───── Input records

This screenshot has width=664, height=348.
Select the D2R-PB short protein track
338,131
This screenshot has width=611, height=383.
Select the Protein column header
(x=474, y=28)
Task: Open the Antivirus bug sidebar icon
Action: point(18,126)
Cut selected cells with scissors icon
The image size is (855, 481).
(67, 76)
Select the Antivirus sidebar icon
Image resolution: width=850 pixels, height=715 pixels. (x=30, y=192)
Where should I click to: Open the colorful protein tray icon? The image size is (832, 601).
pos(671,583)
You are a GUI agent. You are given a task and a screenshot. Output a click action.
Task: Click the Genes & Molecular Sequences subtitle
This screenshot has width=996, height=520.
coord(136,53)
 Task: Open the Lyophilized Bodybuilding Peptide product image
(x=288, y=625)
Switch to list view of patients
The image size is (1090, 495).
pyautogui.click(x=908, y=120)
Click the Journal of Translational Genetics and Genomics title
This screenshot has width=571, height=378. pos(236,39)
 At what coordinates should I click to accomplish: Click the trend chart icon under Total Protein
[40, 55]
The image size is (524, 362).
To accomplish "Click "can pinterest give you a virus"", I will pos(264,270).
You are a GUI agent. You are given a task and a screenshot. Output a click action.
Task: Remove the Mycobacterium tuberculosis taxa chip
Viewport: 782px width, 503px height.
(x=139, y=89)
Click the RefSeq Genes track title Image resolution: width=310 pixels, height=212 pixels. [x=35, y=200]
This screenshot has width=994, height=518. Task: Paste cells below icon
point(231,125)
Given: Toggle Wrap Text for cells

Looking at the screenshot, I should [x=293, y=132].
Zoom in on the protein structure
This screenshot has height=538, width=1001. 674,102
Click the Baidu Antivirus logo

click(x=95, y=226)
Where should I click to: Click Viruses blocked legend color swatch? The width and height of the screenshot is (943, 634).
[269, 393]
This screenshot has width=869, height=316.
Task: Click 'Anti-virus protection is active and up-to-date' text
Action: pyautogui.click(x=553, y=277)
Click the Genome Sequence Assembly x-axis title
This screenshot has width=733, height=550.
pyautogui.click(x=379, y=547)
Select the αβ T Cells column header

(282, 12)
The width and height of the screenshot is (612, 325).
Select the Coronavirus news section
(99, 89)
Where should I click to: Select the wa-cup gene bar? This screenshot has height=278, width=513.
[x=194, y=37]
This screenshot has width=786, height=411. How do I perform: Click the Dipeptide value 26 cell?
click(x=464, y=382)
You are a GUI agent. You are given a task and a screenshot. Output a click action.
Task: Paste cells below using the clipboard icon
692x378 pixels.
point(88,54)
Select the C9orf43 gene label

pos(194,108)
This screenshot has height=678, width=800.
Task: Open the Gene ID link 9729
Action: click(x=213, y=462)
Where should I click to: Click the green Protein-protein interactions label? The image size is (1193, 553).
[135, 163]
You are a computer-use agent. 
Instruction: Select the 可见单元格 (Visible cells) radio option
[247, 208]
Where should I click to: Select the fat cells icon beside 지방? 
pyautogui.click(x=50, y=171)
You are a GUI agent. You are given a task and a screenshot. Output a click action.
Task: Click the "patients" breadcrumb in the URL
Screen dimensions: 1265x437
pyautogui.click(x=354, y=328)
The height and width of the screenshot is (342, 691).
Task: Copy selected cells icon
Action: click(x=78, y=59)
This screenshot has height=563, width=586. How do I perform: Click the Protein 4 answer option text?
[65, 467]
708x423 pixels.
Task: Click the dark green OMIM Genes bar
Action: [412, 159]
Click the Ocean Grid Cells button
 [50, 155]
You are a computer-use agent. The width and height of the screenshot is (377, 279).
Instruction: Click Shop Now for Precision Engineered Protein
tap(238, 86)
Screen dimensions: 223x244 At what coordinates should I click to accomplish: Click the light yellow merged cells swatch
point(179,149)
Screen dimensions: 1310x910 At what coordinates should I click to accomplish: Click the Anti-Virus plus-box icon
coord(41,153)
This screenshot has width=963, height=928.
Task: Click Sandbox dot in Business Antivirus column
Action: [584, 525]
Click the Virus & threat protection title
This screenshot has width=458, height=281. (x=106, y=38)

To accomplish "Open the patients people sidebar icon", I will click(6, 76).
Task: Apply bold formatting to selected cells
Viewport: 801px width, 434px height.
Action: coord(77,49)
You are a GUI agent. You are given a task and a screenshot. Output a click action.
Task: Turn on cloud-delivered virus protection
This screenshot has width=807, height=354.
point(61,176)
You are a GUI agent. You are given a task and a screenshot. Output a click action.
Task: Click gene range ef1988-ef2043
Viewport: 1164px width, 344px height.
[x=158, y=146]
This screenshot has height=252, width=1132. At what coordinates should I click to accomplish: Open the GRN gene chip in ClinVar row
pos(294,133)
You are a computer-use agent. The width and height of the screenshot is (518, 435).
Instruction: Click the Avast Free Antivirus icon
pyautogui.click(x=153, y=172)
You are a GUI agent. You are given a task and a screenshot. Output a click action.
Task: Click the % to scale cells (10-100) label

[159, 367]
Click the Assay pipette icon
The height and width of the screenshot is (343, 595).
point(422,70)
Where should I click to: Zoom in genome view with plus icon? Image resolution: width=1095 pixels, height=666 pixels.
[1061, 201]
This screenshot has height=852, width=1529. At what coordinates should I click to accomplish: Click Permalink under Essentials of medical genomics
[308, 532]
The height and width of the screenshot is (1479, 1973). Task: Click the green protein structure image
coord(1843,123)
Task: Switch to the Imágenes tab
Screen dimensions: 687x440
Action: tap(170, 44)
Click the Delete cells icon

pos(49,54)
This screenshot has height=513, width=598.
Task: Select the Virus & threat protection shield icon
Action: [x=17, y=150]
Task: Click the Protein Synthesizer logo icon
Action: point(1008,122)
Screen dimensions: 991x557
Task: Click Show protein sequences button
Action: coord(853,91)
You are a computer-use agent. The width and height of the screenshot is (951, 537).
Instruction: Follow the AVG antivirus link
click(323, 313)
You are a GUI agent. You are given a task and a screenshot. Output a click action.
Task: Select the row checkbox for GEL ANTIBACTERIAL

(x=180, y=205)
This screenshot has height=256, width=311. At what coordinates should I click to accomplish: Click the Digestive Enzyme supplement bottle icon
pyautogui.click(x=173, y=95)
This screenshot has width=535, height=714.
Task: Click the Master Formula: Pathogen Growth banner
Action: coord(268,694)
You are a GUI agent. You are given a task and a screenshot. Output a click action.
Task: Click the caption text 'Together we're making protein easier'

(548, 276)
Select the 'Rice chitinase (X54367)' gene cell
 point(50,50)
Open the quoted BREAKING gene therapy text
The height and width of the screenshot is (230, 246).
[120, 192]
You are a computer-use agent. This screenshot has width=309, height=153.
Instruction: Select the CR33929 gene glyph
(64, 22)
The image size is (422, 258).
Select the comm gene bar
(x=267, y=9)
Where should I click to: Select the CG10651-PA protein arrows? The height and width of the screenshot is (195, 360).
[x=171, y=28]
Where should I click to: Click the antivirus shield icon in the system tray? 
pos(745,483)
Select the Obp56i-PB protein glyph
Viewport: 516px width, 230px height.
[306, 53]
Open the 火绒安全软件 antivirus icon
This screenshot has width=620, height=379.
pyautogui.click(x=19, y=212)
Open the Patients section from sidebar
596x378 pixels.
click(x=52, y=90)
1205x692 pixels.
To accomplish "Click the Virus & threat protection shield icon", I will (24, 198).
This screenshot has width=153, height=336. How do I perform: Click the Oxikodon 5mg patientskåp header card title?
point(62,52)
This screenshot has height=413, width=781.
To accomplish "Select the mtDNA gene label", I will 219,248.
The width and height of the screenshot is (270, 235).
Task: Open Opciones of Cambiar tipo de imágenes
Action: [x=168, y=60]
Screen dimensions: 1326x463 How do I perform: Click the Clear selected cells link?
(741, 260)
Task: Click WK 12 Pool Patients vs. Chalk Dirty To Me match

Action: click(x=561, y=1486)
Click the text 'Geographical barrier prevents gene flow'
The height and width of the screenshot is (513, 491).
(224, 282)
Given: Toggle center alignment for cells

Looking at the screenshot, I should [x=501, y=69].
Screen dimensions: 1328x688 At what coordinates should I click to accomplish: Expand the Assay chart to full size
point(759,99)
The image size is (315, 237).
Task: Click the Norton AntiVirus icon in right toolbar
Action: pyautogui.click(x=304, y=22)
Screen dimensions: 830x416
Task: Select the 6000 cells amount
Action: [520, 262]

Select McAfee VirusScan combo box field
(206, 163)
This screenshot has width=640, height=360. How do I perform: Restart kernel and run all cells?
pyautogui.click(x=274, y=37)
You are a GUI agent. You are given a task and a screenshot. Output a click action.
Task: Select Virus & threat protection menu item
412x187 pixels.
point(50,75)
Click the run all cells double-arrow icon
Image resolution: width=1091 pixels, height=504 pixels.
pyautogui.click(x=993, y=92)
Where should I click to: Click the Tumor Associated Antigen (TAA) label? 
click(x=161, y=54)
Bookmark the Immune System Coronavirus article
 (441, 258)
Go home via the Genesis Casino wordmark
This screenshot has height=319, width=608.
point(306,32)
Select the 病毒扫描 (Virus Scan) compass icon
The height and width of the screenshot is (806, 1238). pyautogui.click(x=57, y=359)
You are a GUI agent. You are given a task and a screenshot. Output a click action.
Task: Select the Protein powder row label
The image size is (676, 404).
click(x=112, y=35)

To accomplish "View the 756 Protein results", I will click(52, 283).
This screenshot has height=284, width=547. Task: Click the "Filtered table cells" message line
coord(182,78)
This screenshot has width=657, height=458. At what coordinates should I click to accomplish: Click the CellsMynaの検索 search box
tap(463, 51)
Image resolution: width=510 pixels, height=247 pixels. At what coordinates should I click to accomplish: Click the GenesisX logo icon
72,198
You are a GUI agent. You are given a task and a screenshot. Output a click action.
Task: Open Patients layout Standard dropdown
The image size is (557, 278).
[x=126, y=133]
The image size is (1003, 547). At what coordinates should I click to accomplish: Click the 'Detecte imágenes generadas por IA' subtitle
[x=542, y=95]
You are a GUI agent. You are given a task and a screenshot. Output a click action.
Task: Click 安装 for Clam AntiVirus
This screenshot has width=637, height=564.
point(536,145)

──────────

▶ [Directions] The line with "The image size is (1003, 547)." and all the lines after it in the records above are to be output exactly, with nothing added.

▶ [Result for this exercise]
The image size is (1003, 547). At what coordinates should I click to accomplish: Click the 'Detecte imágenes generadas por IA' subtitle
[x=542, y=95]
You are a GUI agent. You are given a task and a screenshot. Output a click action.
Task: Click 安装 for Clam AntiVirus
This screenshot has width=637, height=564.
point(536,145)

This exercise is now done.